## start

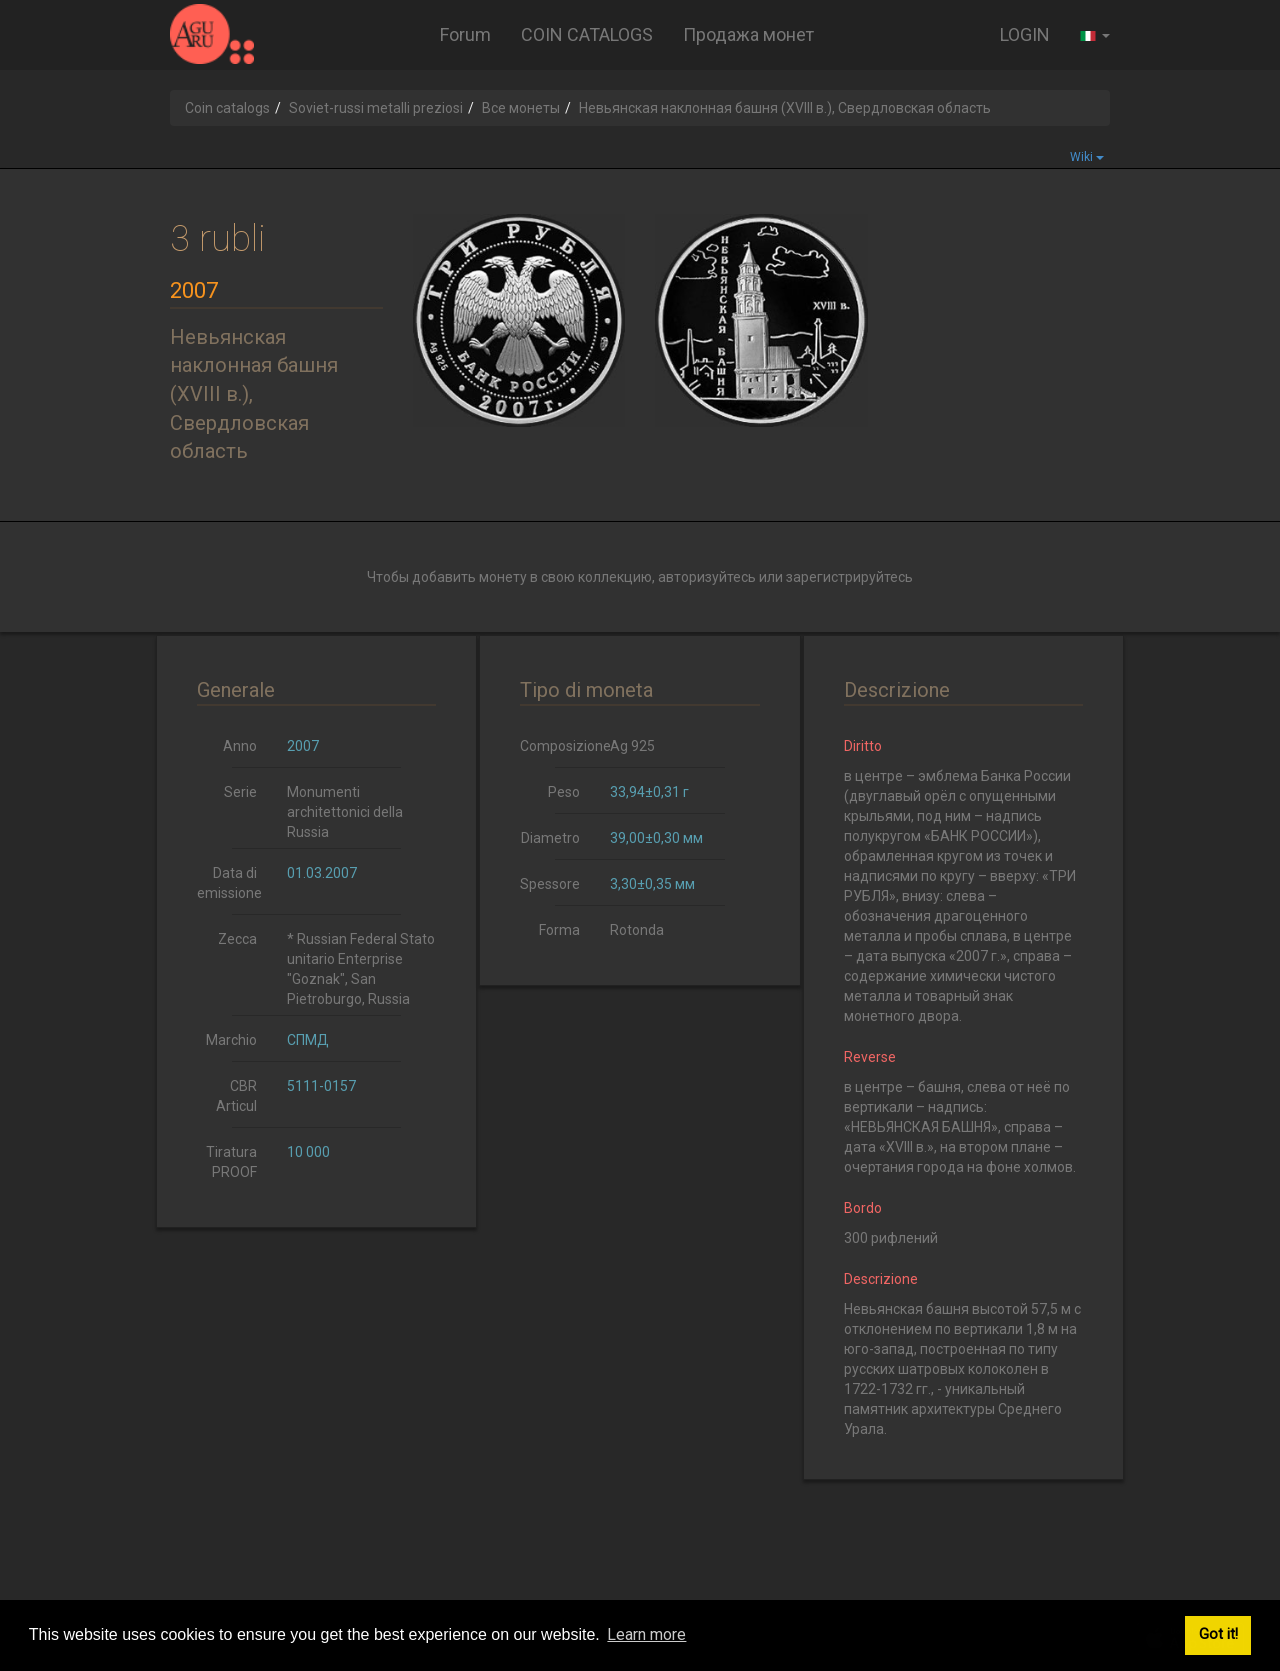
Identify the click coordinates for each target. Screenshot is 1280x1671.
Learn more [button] (646, 1634)
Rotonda (637, 930)
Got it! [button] (1218, 1634)
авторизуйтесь (707, 577)
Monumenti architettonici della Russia (345, 812)
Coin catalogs (227, 108)
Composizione (557, 746)
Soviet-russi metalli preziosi (376, 108)
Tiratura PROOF (231, 1162)
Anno (240, 746)
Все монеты (521, 108)
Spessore (550, 884)
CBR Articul (236, 1096)
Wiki (1087, 157)
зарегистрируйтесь (849, 577)
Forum (465, 34)
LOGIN (1025, 34)
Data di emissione (229, 883)
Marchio (231, 1040)
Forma (559, 930)
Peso (564, 792)
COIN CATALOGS (587, 34)
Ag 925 (632, 746)
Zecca (237, 939)
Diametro (550, 838)
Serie (240, 792)
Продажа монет (748, 34)
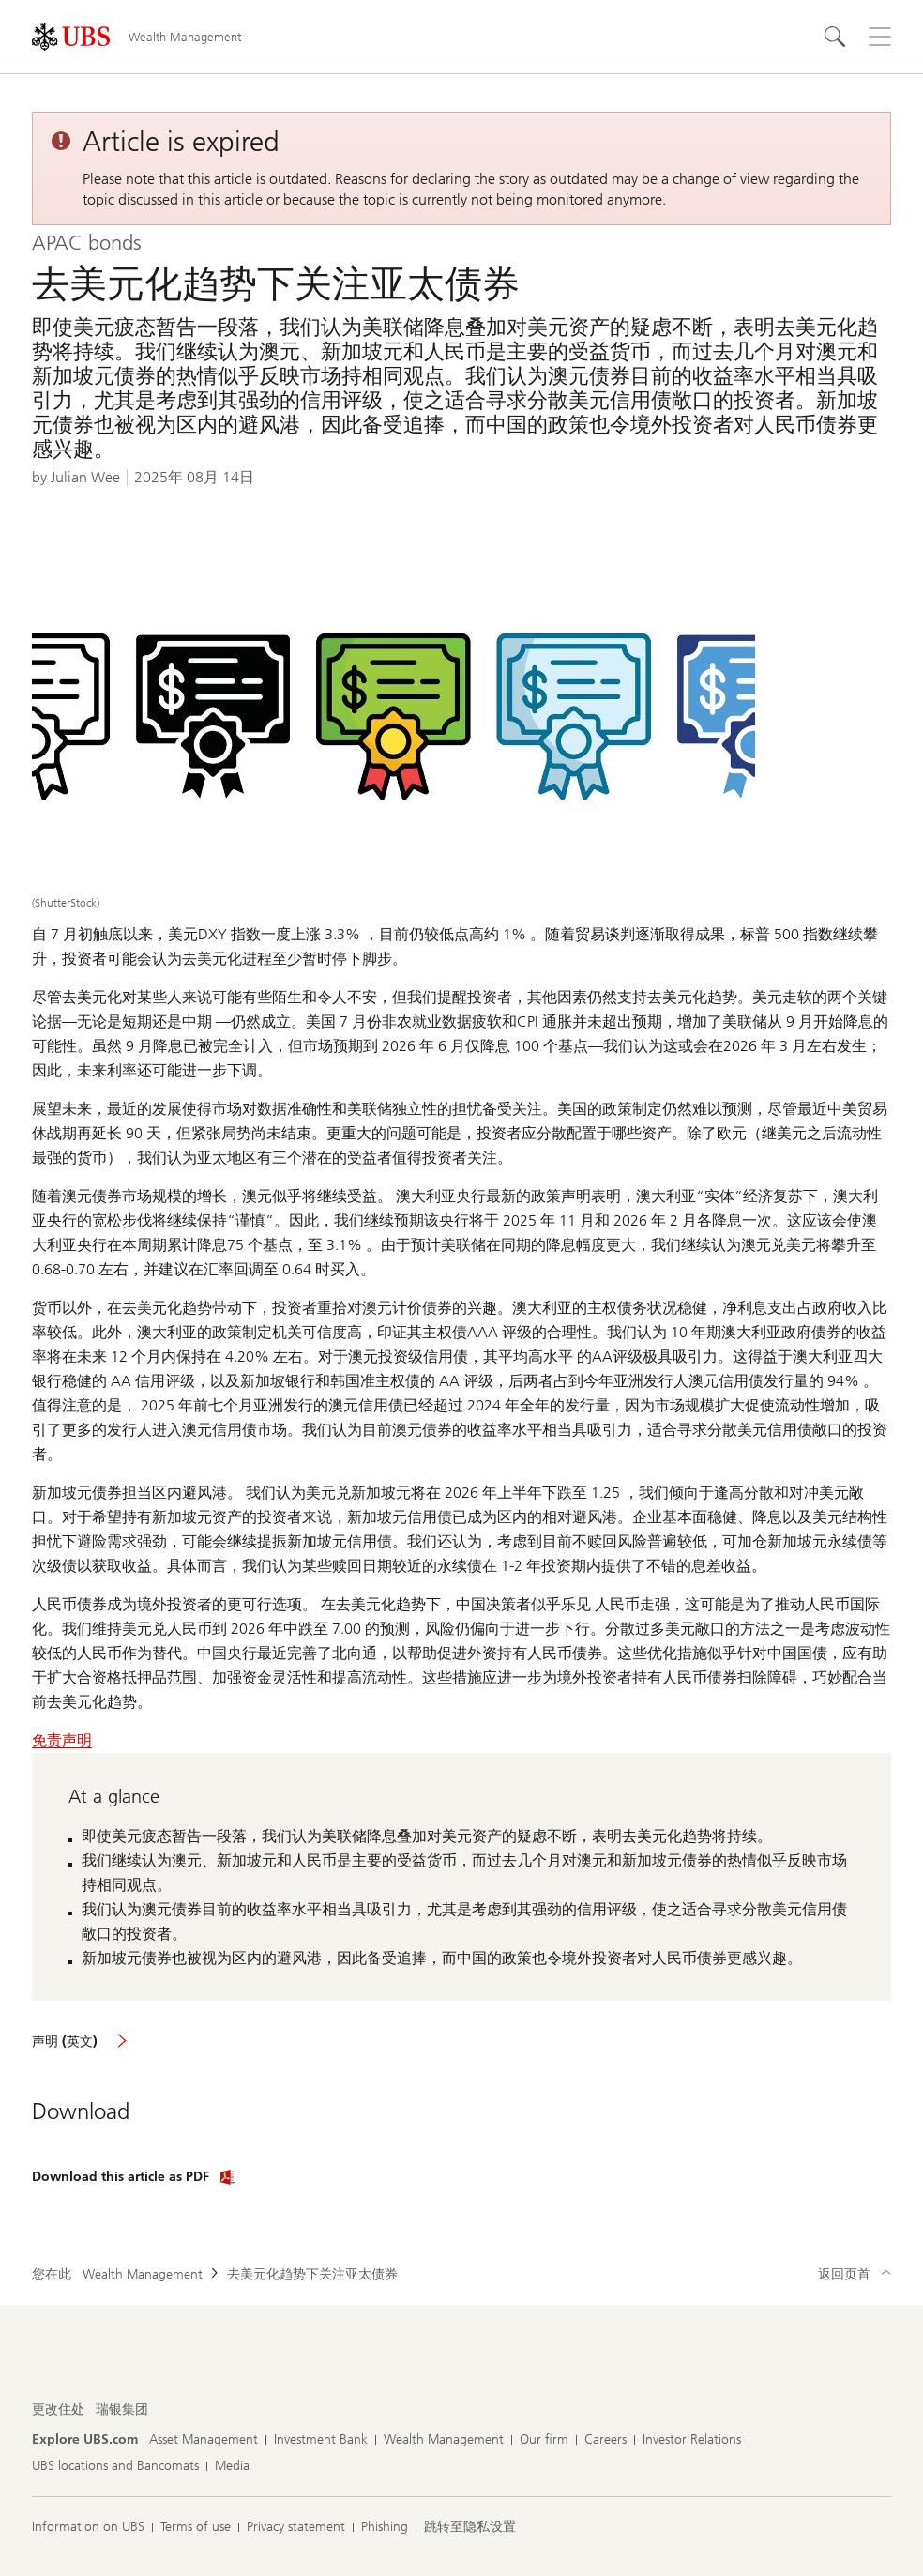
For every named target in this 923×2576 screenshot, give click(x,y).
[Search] (835, 36)
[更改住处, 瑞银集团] (122, 2410)
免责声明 (62, 1740)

## end

» **THE EXERCISE**:
Which lines of the material contain the string "target"? Show each of those lines in full, matching the string's capitalization.

» **REPLY**:
Identify the click coordinates for each target. Screenshot is 1280x1671.
For every named target in this 923×2576 screenshot, give click(x,y).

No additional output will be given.